By 2010, that seed had grown roots. With two friends, he started Suryoday Trust in Nallasopara — not with a grand building or media launch, but with three rented shops and six students. Awareness of special needs was minimal in the area. Many parents hadn’t even heard terms like autism or intellectual disability. Some considered their children ‘uneducable.’ Others felt investing in them was futile. Sundar and his team went door to door, convincing families to give education a chance. “We weren’t just asking for trust,” he says. “We were challenging a lifetime of stigma.”
Fees were nominal — less than 15% of actual costs. Transportation was subsidised. Over time, word spread. Local doctors, therapists, and schools began referring children. By 2022, Suryoday operated out of 14 rented units. Then came the turning point — a purpose-built school building, opened in 2024, with support from RBL Bank and community donors. Today, the school serves over 105 children, with a vocational training centre in Bhayandar supporting another 25.
But Sundar insists Suryoday was never about infrastructure. “We weren’t building a school. We were building belief.” Each child, starting at age four, is placed in one of five levels — Early Intervention, Primary, Secondary, Pre-Vocational, or Vocational — based on NIEPID (National Institute for the Empowerment of Persons with Intellectual Disabilities) guidelines and internal evaluations. From age 12 onwards, children begin vocational exploration — housekeeping, IT, crafts, catering — and by 18, they graduate into full-fledged training.
Certificates are optional. Life skills are not. “Parents wanted NIOS certificates,” Sundar says, “but we realised certificates don’t guarantee jobs. What matters is confidence, consistency, and employability.”

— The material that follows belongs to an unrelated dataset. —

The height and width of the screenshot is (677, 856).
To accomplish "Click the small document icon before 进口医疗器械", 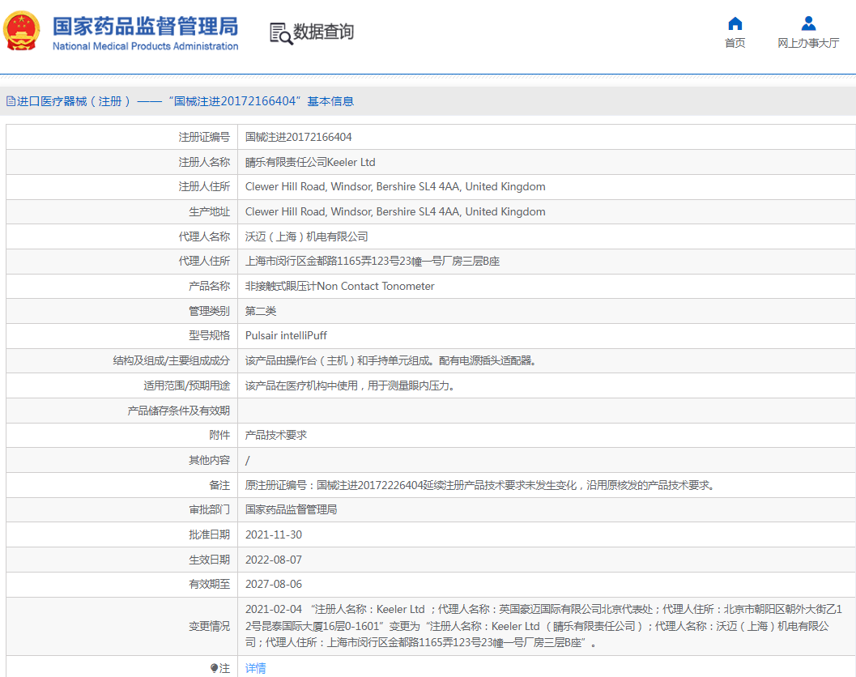I will pyautogui.click(x=11, y=101).
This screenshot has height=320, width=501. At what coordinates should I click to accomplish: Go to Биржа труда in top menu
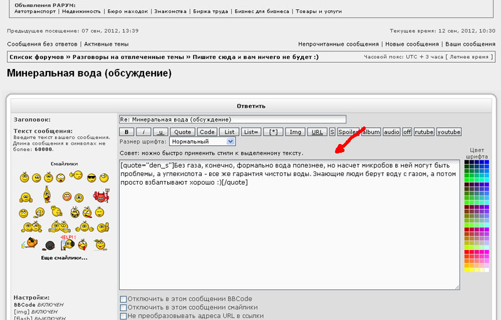(x=212, y=11)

For students who cannot travel independently or whose families cannot support full-time employment, Suryoday is bringing work to them. Local employers are being onboarded. Home-based models are being explored. One initiative — Project Unnati — has students designing mugs, bags, and stationery that are sold through partner networks. The earnings go straight to the children. “Some earn ₹3,000 to ₹5,000 a month,” says Sundar. “It’s not charity. It’s income. It’s identity.”
What makes Suryoday unique is the ecosystem. Donors are not visitors. They’re collaborators — often participating in classroom sessions and pre-vocational activities. Teachers are required to have a B.Ed. in Special Education. Trustees are accountable — each must raise at least ₹3 lakh a year through donations or networks. “It’s not about wealth,” Sundar clarifies. “It’s about ownership.”
In 2018, Sundar digitised the NIEPID curriculum with support from an IT firm. The goal? To automate IEPs (Individualised Education Plans), track progress, and ease the administrative load. The platform supports 14 Indian languages and could soon be adopted nationally. An MoU with the Ministry of Social Justice is already in place, with rural schools receiving it for free and urban ones paying a nominal fee. “It’s about scaling quality,” Sundar says. “If we want inclusion to work, it has to be efficient.”
Sundar’s systems thinking has also shaped succession planning. With most trustees now over 60, a younger advisory board has been formed. Even the principal — a certified special educator — is being mentored for a future board role.
“This isn’t about me,” he says. “The work must outlast the founder.”
And yet, his presence lingers in every corner of the school — in the meticulous planning, the empathy-first culture, the high standards. He knows the children by name. He still joins donor visits. He walks through classrooms, not as a founder, but as someone still moved by the smallest progress. “When a child uses a new word, or just sits through a session calmly — that’s everything.”
His dream is simple, but not small. To create a world where every child, regardless of ability, is seen. Where financial dignity is a right, not a reward. Where employment, therapy, and belonging are not extras, but essentials. “Even if a child isn’t conventionally employable,” Sundar says, “they deserve to earn, to contribute, to matter.”
What began as one man’s weekend experiment is now a full-scale movement. And it all started with belief — belief in children, belief in change, and belief in the quiet, unstoppable power of one.